▶ The records:
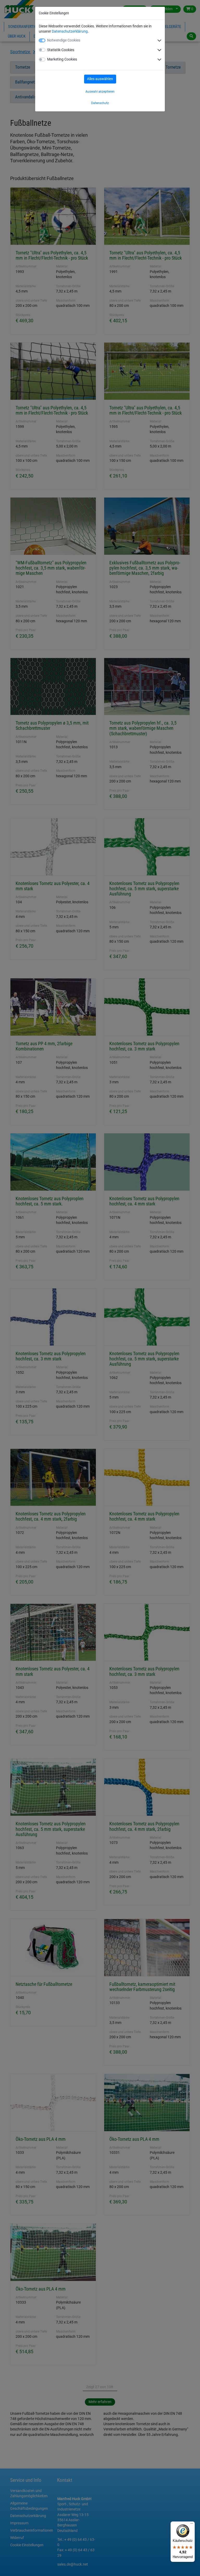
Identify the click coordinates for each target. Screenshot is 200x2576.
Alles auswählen (100, 79)
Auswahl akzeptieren (100, 91)
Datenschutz (100, 103)
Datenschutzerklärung (70, 31)
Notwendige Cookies (63, 40)
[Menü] (192, 2524)
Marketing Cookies (62, 59)
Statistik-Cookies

▶ Task description: Copy every record above exactly as written, but leave out the pictures.

▶ Task result:
Identify the click coordinates for each target. Screenshot is 200x2576.
Alles auswählen (100, 79)
Auswahl akzeptieren (100, 91)
Datenschutz (100, 103)
Datenschutzerklärung (70, 31)
Notwendige Cookies (63, 40)
[Menü] (192, 2524)
Marketing Cookies (62, 59)
Statistik-Cookies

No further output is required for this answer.